Practical Radiation Oncology (2015) 5, 1

www.practicalradonc.org

Editor’s Note: Say “Yes!” to NO For many of the finest medical journals, it’s become common practice to present narrative experiences. Within this issue of Practical Radiation Oncology (PRO), we launch our new section entitled “Narrative Oncology” (NO). We invite all of our colleagues—physicians, physicists, technologists, chaplains, medical students, caregivers, and any other members of the treatment/care team—to share their stories. In a seminal article, Dr Rita Charon emphasizes that effective medical practice presumes narrative competence, 1 which she describes as “…the ability to acknowledge, absorb, interpret and act on the plights of others.” 1(p1897) The underpinnings of narrative medicine have found application in numerous settings. Many of us are affiliated with medical schools that have incorporated literary studies and communications workshops in formal curriculum. Presumably, skills acquired enable physicians to navigate the stresses and turbulence confronted in cancer medicine today. Narrative writing can unburden us as we work to make sense of the trying journeys of illness. Often, radiation oncologists are drawn to their profession because of its high-tech orientation. But it’s a well-kept secret that our specialty is truly rad (as in “awesome” rather than the old “unit of absorbed dose”) because we haven’t abandoned the low-tech. Arguably, with our multistep process of consultation, simulation, verification, weekly checkups, and follow-up visits, we spend more face time with patients than do any other cancer-treatment professionals. As a result, we tend to deliberate on the tense and tender interactions between people confronting hardship.

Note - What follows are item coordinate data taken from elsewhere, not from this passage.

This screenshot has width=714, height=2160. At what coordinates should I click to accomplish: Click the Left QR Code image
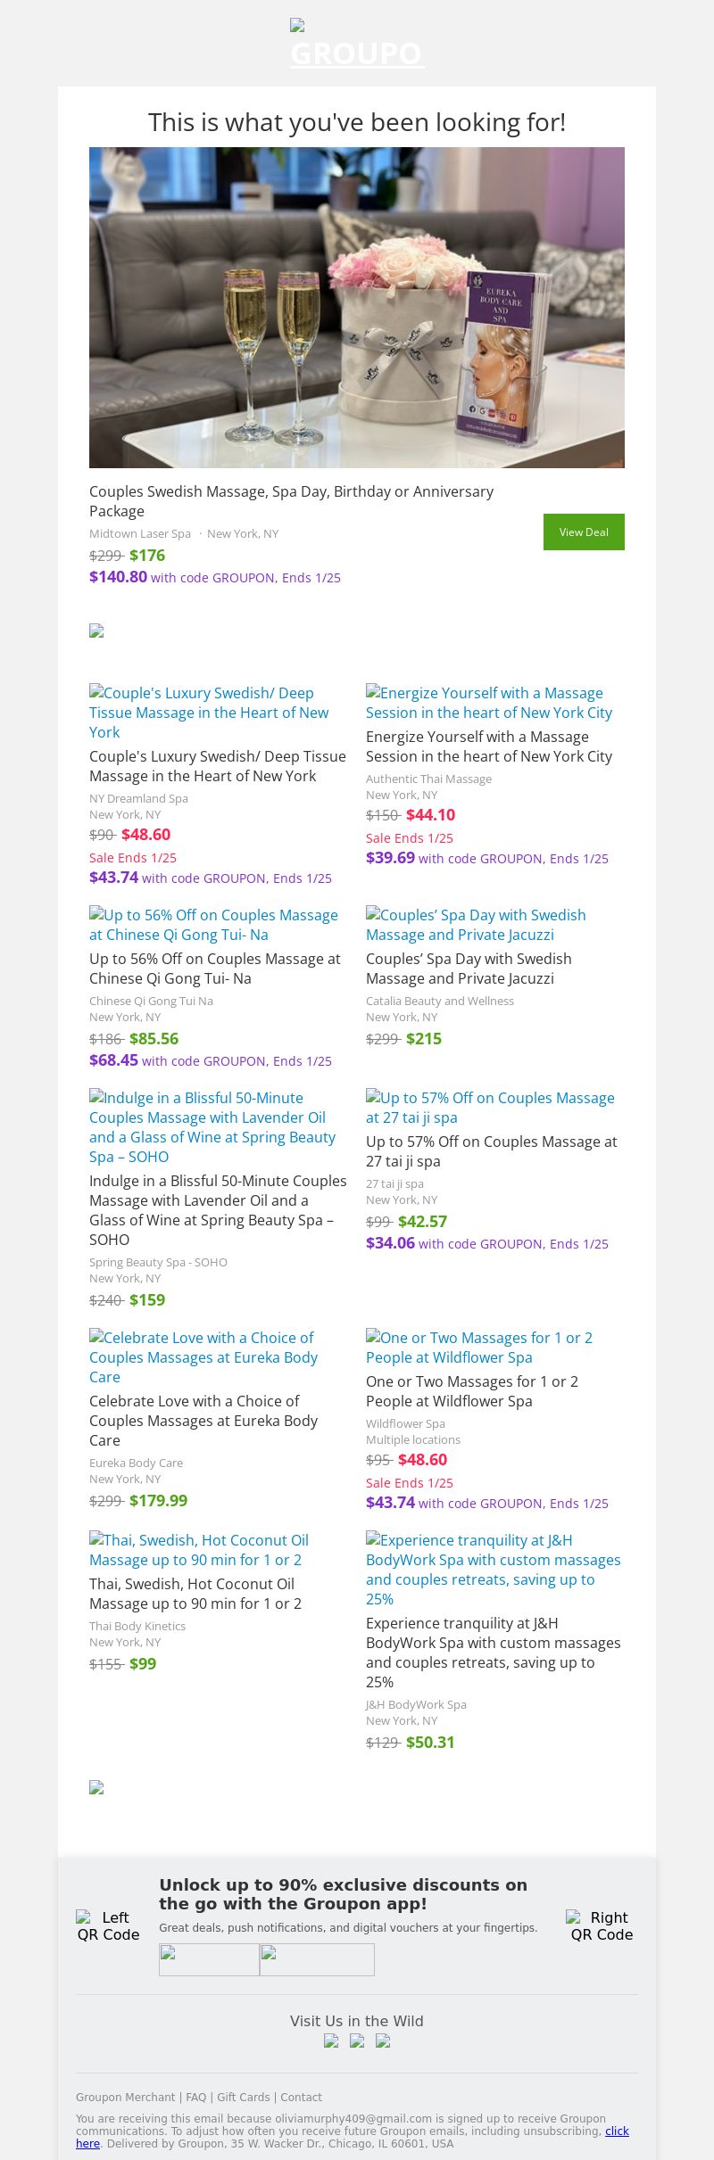click(x=108, y=1925)
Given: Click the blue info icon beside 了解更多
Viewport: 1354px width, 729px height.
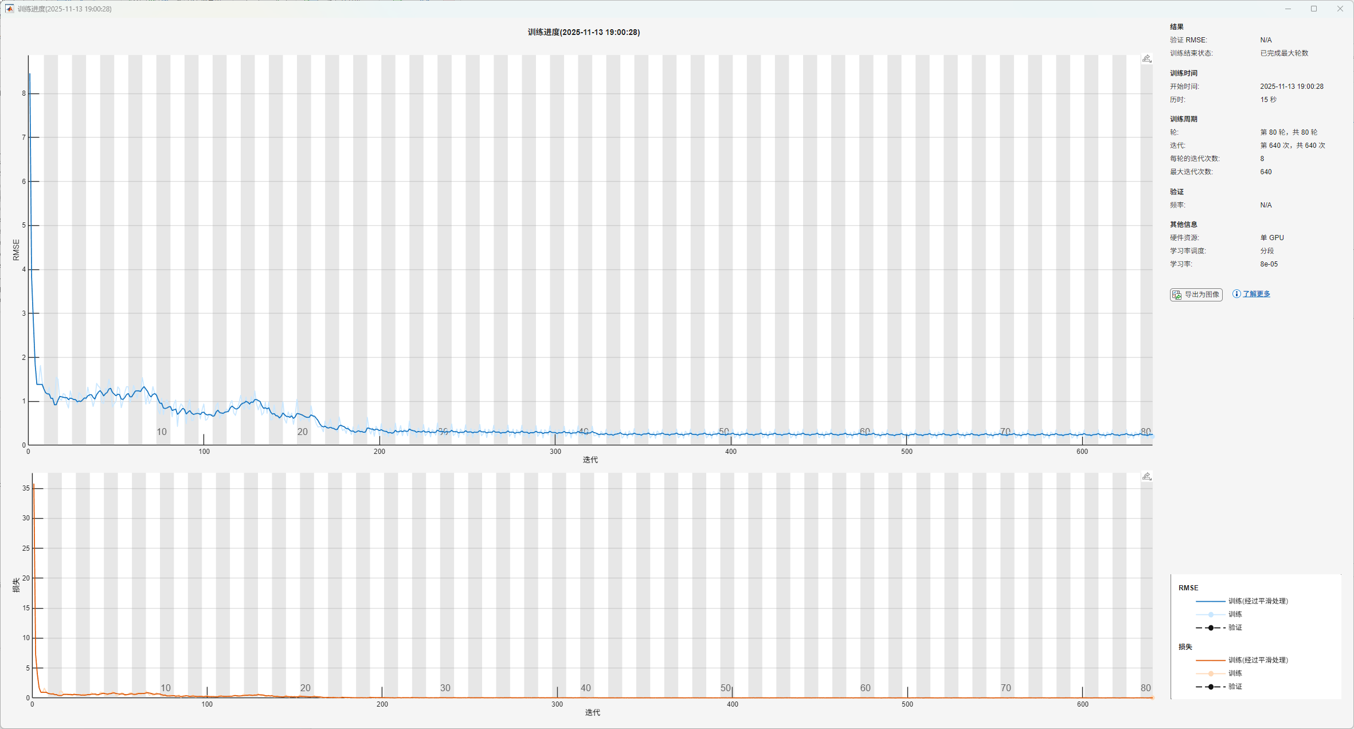Looking at the screenshot, I should coord(1236,294).
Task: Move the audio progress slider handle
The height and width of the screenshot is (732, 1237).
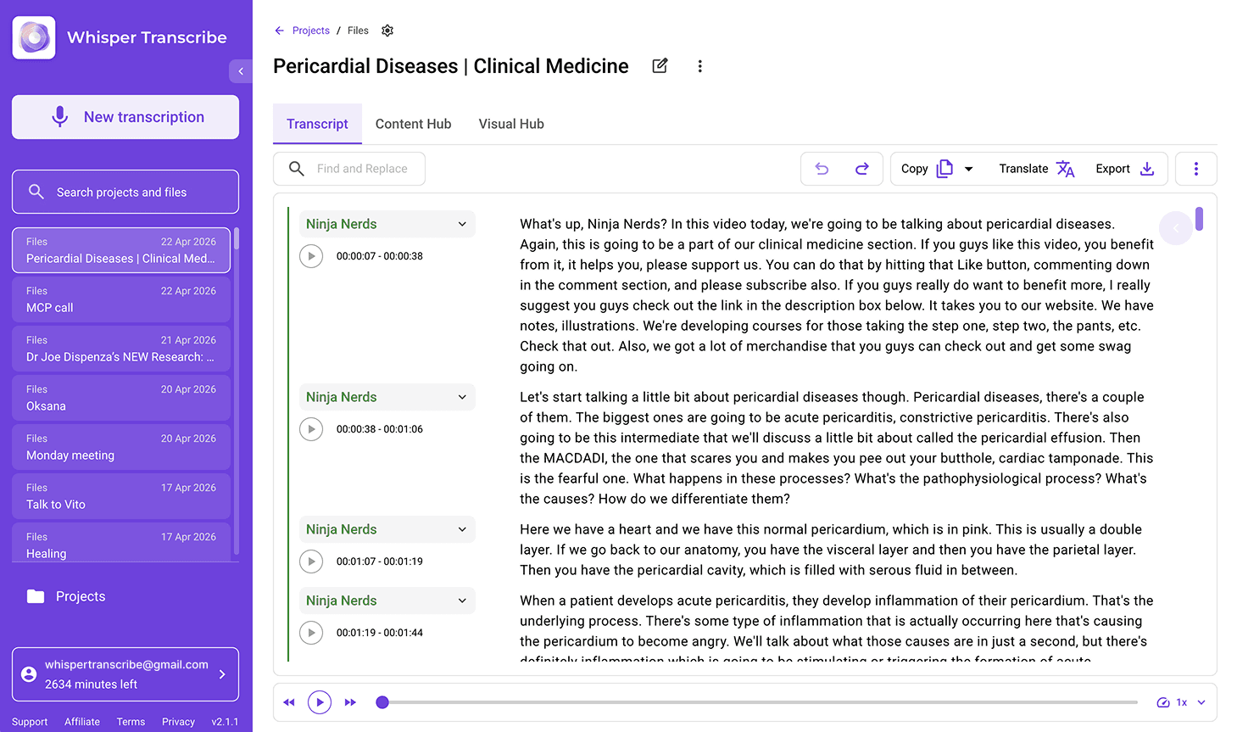Action: click(x=382, y=702)
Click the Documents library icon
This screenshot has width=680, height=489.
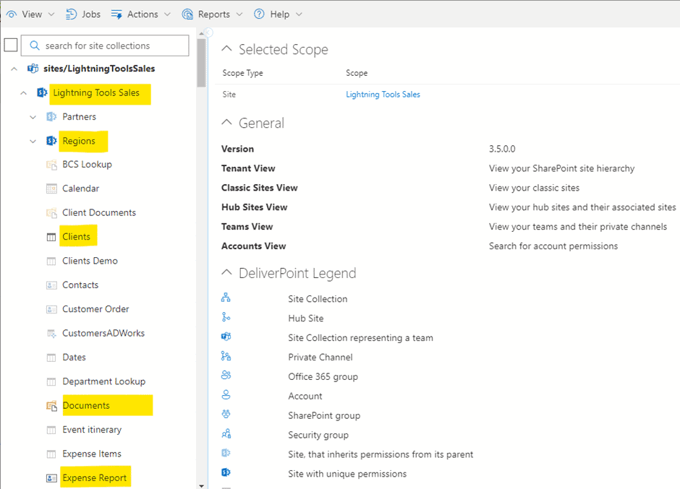(51, 406)
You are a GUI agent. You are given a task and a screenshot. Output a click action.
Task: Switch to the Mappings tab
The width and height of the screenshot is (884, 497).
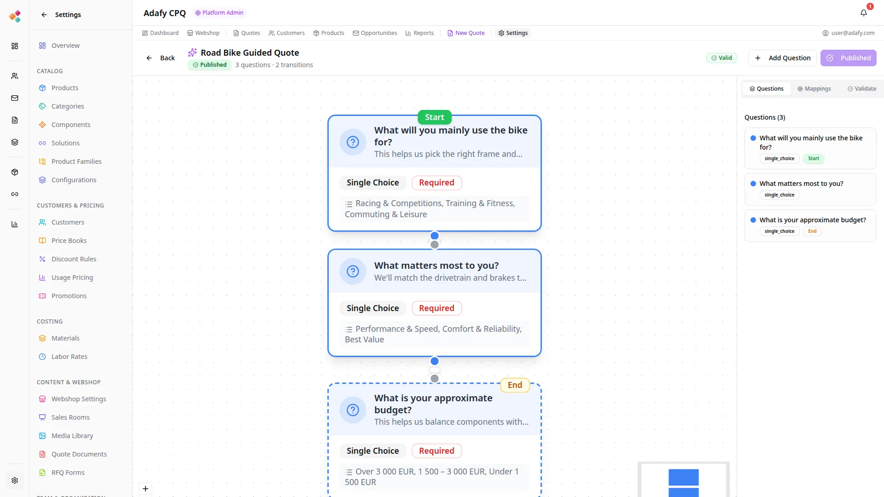[814, 89]
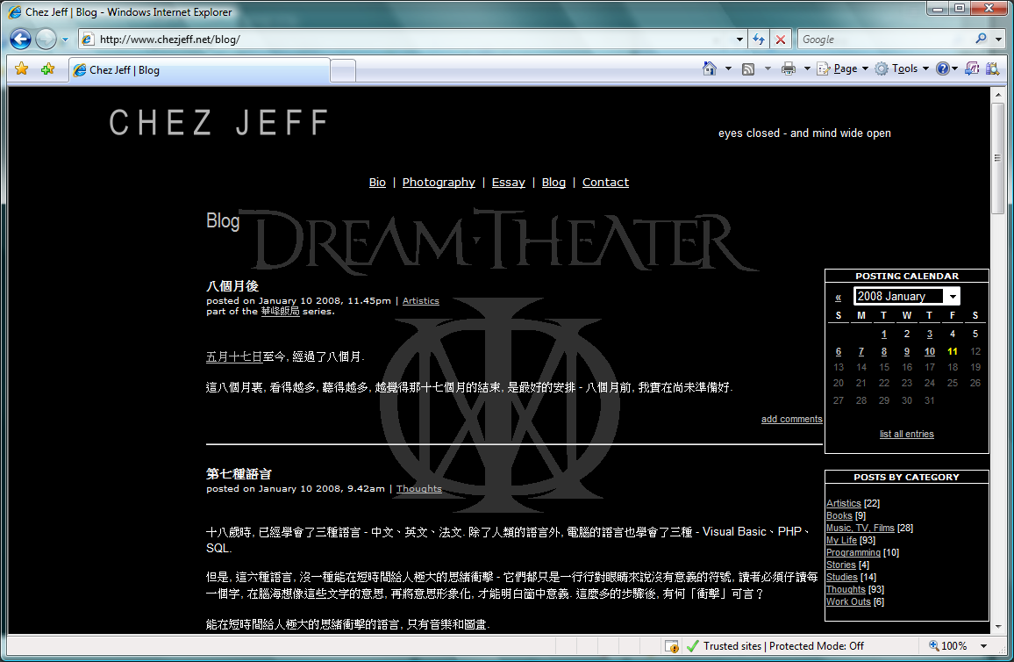Click the Refresh page icon
This screenshot has width=1014, height=662.
(759, 40)
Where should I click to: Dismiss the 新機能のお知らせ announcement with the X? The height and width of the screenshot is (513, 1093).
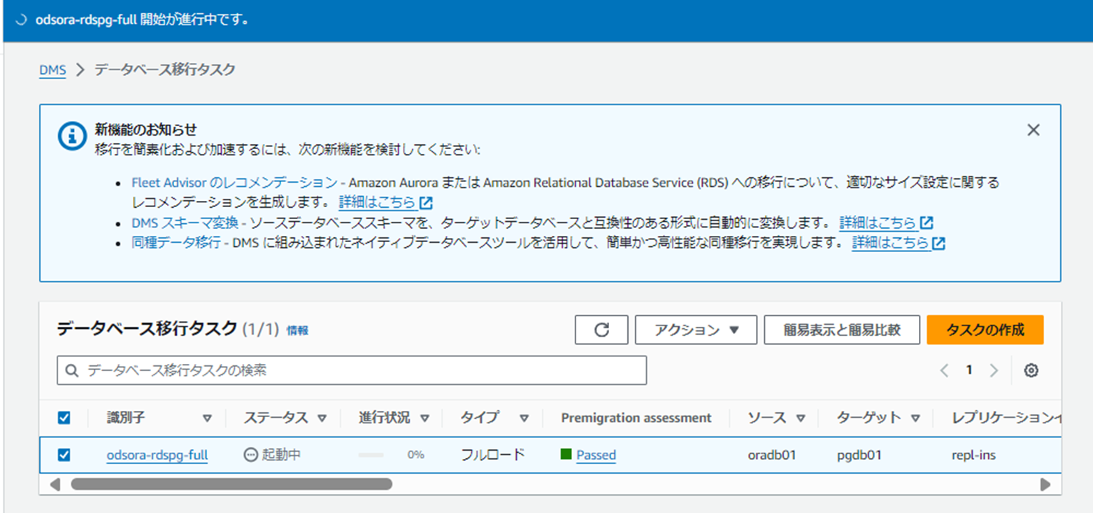pyautogui.click(x=1033, y=129)
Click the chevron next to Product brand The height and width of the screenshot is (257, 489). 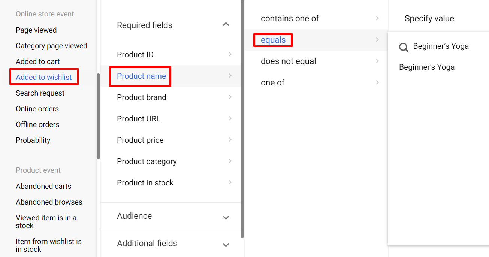point(230,97)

In this issue of PRO, our first narrative piece 2 offers a liberal dose of deliberation. We hope the NO section will become one of our most popular. Until now, PRO contributors have composed insightful articles predicated on “logicoscientific knowledge,” relating to quantitative analysis of data and presentation of innovative methodologies. By contrast, narrative knowledge emerges from emotional analyses and a commitment to the ideals of humanism that nourish both patient and professional. To write a logicoscientific report is to hold up a mirror to reflect one’s brain. Narrative writing reflects the heart. Guidelines for narrative article preparation and criteria for acceptance now appear in our “Information for Authors” (http://www.practicalradonc.org/content/authorinfo). Send us your narrative work as well as your feedback. We encourage you to say “Yes!” to NO. Benjamin W. Corn MD Associate Editor Narrative Oncology section of Practical Radiation Oncology W. Robert Lee MD, MS, MEd Editor-in-Chief Practical Radiation Oncology

References 1. Charon R. Narrative medicine: A model for empathy, reflection, profession and trust. JAMA. 2001;286:1897-1902. 2. Corn BW. The gift of medicine. Pract Radiat Oncol. 2015;5:2-3.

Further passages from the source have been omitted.